==== DATA ROWS ====

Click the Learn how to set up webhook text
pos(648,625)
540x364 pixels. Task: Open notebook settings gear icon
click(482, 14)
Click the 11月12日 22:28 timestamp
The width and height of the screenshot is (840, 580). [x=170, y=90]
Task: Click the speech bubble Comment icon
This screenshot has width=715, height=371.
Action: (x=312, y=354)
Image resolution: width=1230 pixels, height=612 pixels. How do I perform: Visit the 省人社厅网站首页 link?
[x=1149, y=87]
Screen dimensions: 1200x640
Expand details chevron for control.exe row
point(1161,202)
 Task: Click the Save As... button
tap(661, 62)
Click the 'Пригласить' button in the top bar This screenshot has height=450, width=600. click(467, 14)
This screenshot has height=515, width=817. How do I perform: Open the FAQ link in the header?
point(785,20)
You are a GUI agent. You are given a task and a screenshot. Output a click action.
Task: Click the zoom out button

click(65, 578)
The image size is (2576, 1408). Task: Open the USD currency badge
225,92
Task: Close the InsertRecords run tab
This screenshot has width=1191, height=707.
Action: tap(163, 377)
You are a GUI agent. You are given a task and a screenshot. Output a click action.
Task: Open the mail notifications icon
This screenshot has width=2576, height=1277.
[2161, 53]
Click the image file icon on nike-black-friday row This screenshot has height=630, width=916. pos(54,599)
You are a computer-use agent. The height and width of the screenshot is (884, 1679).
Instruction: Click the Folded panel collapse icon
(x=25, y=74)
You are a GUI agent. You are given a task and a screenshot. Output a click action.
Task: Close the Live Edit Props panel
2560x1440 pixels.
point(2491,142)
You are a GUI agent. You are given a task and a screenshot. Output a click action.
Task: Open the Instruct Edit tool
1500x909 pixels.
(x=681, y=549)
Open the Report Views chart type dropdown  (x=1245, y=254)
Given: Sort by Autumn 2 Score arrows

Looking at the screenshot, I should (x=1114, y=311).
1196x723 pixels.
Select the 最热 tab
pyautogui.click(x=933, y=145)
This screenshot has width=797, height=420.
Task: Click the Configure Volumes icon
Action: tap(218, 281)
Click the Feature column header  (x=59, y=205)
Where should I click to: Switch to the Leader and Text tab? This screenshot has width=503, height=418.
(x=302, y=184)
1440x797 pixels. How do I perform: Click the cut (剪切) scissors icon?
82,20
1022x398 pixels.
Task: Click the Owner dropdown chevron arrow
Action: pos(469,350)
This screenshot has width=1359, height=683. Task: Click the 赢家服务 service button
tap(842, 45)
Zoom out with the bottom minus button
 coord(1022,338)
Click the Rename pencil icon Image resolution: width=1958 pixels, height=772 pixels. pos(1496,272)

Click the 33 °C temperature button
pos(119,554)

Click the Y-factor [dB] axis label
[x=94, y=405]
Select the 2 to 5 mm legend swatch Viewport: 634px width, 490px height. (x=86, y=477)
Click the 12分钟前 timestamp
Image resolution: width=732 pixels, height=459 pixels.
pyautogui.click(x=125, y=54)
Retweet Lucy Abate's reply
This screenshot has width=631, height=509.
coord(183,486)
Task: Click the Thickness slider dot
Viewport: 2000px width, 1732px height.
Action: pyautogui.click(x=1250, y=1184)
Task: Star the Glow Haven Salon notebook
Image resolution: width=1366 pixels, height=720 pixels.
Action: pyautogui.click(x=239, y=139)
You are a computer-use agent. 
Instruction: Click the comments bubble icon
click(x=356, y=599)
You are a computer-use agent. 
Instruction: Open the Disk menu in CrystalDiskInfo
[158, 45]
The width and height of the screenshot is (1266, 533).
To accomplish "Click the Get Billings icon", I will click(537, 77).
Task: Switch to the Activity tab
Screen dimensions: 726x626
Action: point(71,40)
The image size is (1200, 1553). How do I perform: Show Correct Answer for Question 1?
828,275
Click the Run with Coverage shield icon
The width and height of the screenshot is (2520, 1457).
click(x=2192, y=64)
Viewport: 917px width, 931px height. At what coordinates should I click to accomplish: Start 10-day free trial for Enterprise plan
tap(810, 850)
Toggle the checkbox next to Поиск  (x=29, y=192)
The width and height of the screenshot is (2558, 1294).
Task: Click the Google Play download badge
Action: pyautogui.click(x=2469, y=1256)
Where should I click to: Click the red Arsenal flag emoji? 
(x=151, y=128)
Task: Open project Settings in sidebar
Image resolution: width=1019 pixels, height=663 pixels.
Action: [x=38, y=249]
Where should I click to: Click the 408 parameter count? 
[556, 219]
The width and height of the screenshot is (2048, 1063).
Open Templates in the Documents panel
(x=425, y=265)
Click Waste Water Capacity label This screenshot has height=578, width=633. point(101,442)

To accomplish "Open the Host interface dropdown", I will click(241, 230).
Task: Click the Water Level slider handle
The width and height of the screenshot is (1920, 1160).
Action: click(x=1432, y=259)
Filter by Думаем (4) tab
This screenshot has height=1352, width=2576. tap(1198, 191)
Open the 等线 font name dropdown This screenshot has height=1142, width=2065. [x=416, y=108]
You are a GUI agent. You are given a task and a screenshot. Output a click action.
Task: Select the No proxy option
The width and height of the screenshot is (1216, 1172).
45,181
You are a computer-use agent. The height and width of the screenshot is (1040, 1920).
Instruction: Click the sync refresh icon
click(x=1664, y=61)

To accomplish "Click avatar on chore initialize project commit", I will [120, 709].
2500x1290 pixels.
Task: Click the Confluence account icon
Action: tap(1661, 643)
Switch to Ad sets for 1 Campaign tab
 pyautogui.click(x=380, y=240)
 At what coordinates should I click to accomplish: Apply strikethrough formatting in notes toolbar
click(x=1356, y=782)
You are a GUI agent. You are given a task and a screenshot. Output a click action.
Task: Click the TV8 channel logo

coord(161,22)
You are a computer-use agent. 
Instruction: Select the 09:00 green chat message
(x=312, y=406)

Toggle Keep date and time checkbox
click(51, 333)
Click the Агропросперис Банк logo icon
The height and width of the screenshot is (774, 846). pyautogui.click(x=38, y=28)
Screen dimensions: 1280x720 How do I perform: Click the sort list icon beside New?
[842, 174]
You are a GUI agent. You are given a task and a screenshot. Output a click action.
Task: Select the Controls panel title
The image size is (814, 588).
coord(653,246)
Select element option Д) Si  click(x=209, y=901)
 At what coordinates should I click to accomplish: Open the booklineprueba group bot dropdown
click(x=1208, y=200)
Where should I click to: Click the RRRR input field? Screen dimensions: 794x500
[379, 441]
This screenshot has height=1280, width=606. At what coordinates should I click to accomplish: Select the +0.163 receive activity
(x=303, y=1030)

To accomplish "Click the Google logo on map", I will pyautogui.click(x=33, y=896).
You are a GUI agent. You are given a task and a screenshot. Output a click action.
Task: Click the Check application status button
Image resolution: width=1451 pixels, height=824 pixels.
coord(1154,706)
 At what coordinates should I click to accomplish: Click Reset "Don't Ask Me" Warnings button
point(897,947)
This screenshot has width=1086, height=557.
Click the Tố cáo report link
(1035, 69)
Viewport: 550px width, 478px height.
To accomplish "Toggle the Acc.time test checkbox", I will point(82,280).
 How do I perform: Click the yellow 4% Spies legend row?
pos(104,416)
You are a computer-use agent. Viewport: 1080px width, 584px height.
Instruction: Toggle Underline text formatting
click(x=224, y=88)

====

__SET PROBLEM__: Can you copy the data verbatim, from its first line up to and including the line with "Action: tap(163, 377)"?

__THE OUTPUT__:
Click the Learn how to set up webhook text
pos(648,625)
540x364 pixels. Task: Open notebook settings gear icon
click(482, 14)
Click the 11月12日 22:28 timestamp
The width and height of the screenshot is (840, 580). [x=170, y=90]
Task: Click the speech bubble Comment icon
This screenshot has width=715, height=371.
Action: (x=312, y=354)
Image resolution: width=1230 pixels, height=612 pixels. How do I perform: Visit the 省人社厅网站首页 link?
[x=1149, y=87]
Screen dimensions: 1200x640
Expand details chevron for control.exe row
point(1161,202)
 Task: Click the Save As... button
tap(661, 62)
Click the 'Пригласить' button in the top bar This screenshot has height=450, width=600. click(467, 14)
This screenshot has height=515, width=817. How do I perform: Open the FAQ link in the header?
point(785,20)
You are a GUI agent. You are given a task and a screenshot. Output a click action.
Task: Click the zoom out button

click(65, 578)
The image size is (2576, 1408). Task: Open the USD currency badge
225,92
Task: Close the InsertRecords run tab
This screenshot has width=1191, height=707.
Action: tap(163, 377)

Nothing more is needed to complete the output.